◆ **Petunjuk Latihan**: Tuliskan kembali dengan persis bagian teks bacaan tentang Soekarno dan Habibie, mulai dari "Ini dia tulisan" sampai dengan "tentu saja.".

◆ **Teks Bacaan**:
Ini dia tulisan dari sahabat saya dengan pemikirannya tentang negara kesatuan kita. . sedikit, lugas, dan menggugah. Dia ga mau disebut namanya, lets just read. . :D
Awal kemerdekaan, Soekarno mengirim
beberapa putra terbaik untuk belajar di Eropa. Ia ingin menciptakan
teknokrat-teknokrat yang akhirnya akan pulang ke tanah air, untuk membangun
nusantara. Teknokrat yang memiliki wawasan kenusantaraan dan nasionalisme,
tentu saja.
Apa visi Soekarno? Ia sadar bahwa negara
berupa kepulauan, luas, dari Sabang hingga Merauke, dengan lebih dari 17000
pulu-pulau. Ia sadar, agar ada kedaulatan yang utuh dan keadilan sosial yang
merata, ia perlu “jembatan-jembatan” sebagai infrastruktur, mendistribusikan
konsep-konsep ideologi politiknya.
Sejujurnya, saya tak begitu tahu
banyak. Hanya saja, tiba-tiba saya mencoba mengingat apa yang pernah
disampaikan Habibie. Tentang pesawatnya. Dan tentang kenapa ia begitu
menggelora jika membicarakan pesawatnya. Saya hanya mencoba mengingat dan
merepresikan apa yang terjadi, tentang wawasan kenusantaraan.
Habibie adalah salah satu yang dikirim
ke Eropa (Jerman). Ia mendalami aeronautika.

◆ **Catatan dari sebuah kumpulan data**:
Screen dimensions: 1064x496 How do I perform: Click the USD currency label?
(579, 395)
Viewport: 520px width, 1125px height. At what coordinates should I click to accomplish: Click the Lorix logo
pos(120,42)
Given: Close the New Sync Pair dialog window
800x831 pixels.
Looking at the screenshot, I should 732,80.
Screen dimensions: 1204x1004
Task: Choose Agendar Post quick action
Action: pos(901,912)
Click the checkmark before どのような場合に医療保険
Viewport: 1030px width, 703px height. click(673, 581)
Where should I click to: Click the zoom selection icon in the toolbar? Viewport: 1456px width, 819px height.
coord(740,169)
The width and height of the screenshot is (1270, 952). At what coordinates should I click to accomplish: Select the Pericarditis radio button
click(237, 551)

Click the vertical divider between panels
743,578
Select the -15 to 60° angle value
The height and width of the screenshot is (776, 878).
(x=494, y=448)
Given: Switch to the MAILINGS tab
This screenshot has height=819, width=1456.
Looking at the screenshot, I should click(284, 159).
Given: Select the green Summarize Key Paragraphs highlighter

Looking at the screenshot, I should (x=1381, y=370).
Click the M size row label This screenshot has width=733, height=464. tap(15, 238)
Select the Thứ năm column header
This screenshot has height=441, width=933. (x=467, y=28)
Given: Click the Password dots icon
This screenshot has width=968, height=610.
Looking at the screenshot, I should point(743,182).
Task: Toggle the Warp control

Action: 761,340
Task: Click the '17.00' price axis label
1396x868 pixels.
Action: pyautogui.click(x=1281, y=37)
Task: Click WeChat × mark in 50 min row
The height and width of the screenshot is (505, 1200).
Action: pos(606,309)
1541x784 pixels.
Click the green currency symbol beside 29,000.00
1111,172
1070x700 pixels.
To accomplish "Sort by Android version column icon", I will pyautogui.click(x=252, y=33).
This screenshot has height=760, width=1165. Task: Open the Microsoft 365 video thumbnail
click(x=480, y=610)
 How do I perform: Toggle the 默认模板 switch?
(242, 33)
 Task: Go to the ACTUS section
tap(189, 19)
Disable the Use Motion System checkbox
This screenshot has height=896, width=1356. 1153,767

◆ **Jawaban**:
Ini dia tulisan dari sahabat saya dengan pemikirannya tentang negara kesatuan kita. . sedikit, lugas, dan menggugah. Dia ga mau disebut namanya, lets just read. . :D
Awal kemerdekaan, Soekarno mengirim
beberapa putra terbaik untuk belajar di Eropa. Ia ingin menciptakan
teknokrat-teknokrat yang akhirnya akan pulang ke tanah air, untuk membangun
nusantara. Teknokrat yang memiliki wawasan kenusantaraan dan nasionalisme,
tentu saja.